L’étude « French Lease Events », publiée chaque année par Deloitte montre que les locataires n’ont pas profité de la crise pour dénoncer leur bail.
La crise de 2008-2009 ne s’est pas traduite par une hausse de la mobilité des locataires de bureaux. C’est ce qui ressort de l’étude « French Lease Events », publiée chaque année par Deloitte. Selon elle, « il ressort que le comportement des locataires en 2009 ne correspond pas à ce que l’on aurait pu en attendre dans un contexte économique de crise. De manière générale, la grande majorité des locataires ayant eu la possibilité en 2009 de dénoncer leur bail ou de profiter du terme du bail pour renégocier leur loyer ne l’a pas fait», indique ainsi dans cette étude Brice Chasles, Associé responsable de l’équipe Real Estate Advisory de Deloitte.

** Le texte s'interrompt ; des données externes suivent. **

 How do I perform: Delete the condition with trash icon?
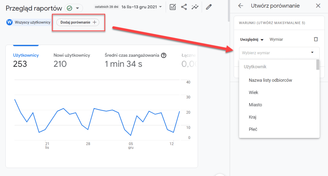tap(316, 39)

Dans les faits, seuls 21% des locataires ayant eu la possibilité de dénoncer leur bail en 2009 ont quitté leurs locaux selon le groupe. L‘étude indique en outre que, pour 86% d’entre eux, leurs loyers ont augmenté par rapport à 2008, et ce à un rythme en ligne avec celui de l’indice du cout de la construction. Inversement, 10% ont vu leur loyer baisser en 2009.

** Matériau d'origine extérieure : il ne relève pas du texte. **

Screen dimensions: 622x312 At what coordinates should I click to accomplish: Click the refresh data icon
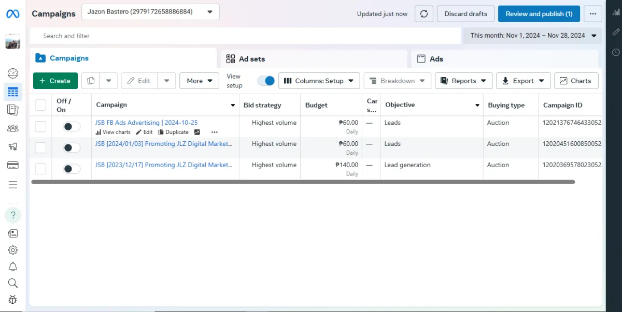423,14
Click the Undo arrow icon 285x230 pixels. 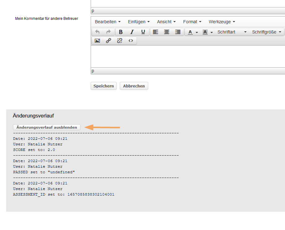point(97,32)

4 ans de durée moyenne d'engagement
« Les locataires et les bailleurs semblent avoir opté pour la tacite prorogation de leurs baux arrivés à échéance, et donc le maintien de conditions de loyer élevées, plutôt que de contracter de nouveaux baux avec une durée d’engagement plus longue et des conditions renégociées à la baisse » indique Deloitte dans cette étude.
En outre, l’étude révèle deux autres enseignements : la durée moyenne de l’engagement ferme contracté en 2009 était de 4,0 ans et la durée réelle du bail des locataires sortants en 2009 était en moyenne de 5,5 ans.